* Job: Count the lines in the items below that contain the string "pyautogui", matching case exactly. Reply with the number alone.

*** Opening of Listed records ***

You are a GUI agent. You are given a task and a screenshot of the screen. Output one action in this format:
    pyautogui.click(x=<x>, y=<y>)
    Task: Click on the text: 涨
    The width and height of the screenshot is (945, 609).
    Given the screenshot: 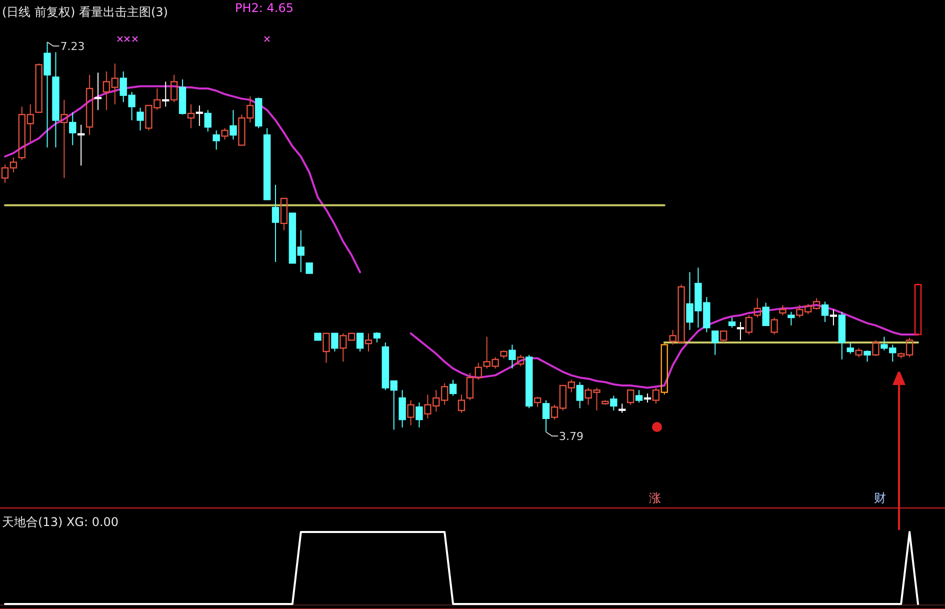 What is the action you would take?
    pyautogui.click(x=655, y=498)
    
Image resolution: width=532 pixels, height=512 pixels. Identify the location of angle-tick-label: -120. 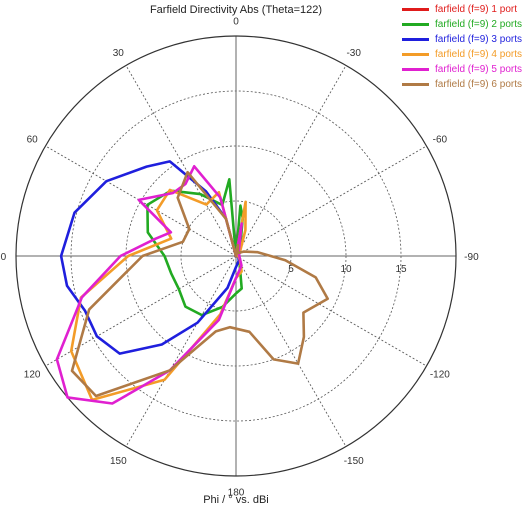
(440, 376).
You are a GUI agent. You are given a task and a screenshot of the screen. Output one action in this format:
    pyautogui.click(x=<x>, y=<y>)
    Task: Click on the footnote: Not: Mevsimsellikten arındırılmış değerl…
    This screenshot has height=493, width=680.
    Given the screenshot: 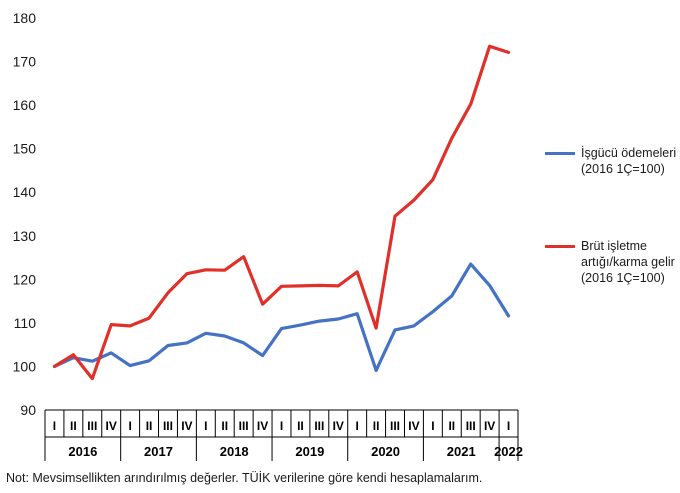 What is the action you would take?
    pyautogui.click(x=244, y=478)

*** Close of Listed records ***

* Answer: 4